PROVIDED MATERIAL:
□ □ □ □ □ □ □

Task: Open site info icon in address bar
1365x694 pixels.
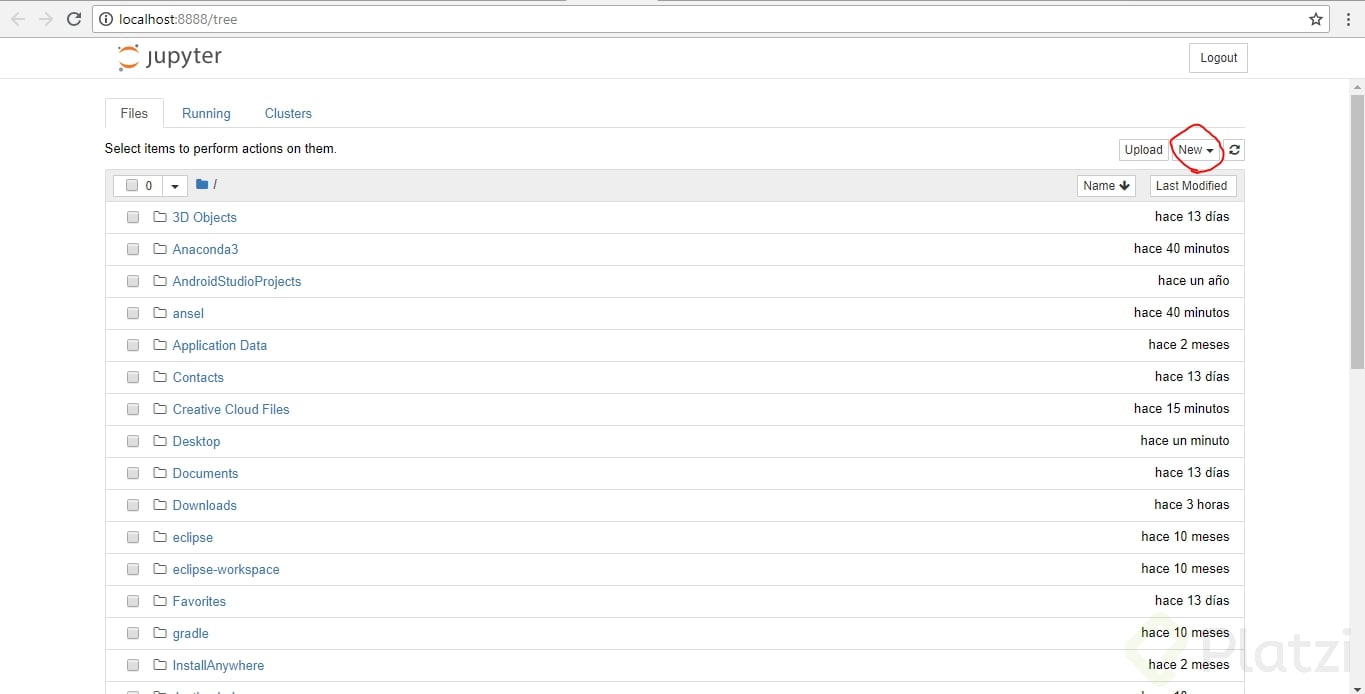Action: click(106, 18)
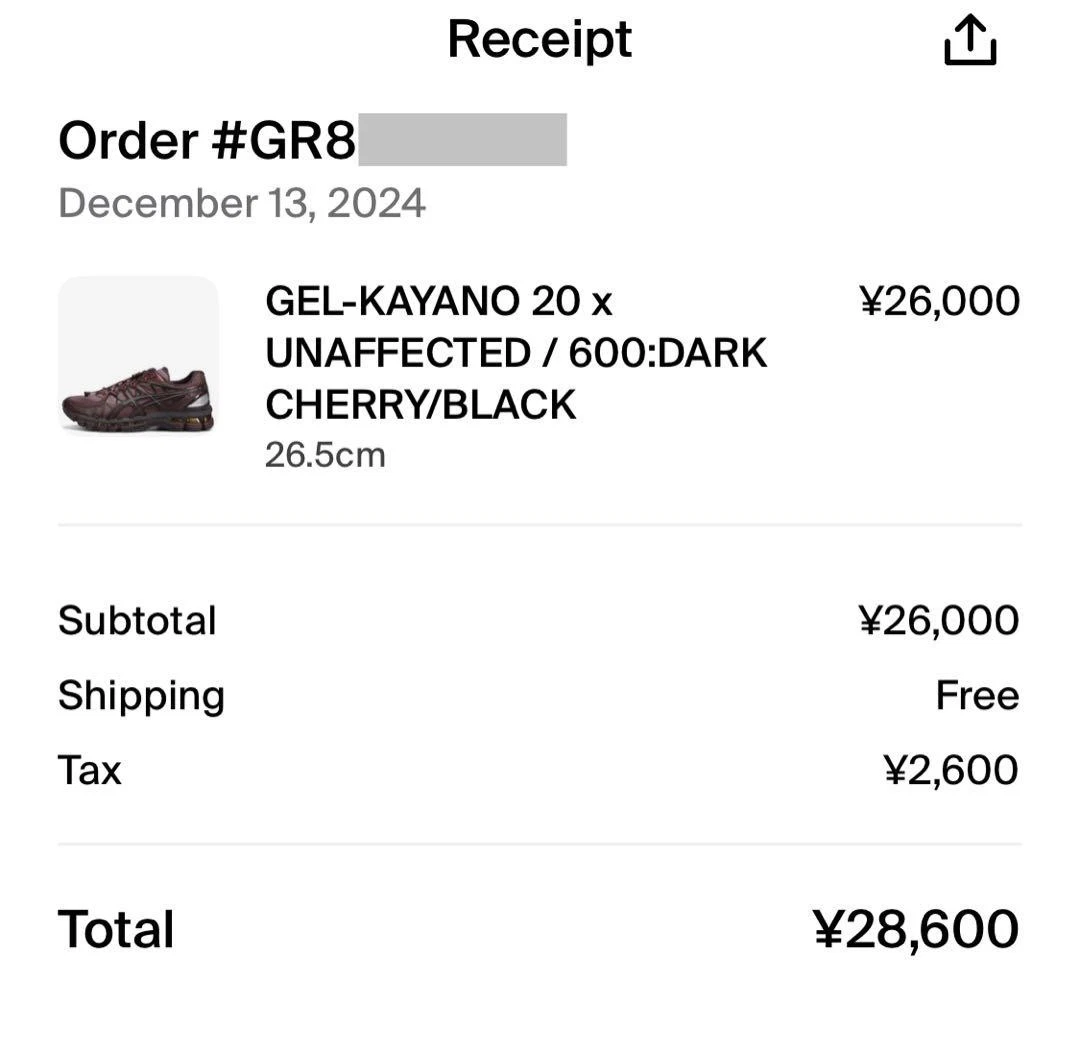Select the Tax label

pyautogui.click(x=90, y=771)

□ □ □ □ □ □ □

WORK REQUIRED: Type the lines above out again exactly as they appear, skipping every picture.

ANSWER TO THIS EXERCISE:
Task: Open site info icon in address bar
1365x694 pixels.
Action: click(106, 18)
Select the Tax label

pyautogui.click(x=90, y=771)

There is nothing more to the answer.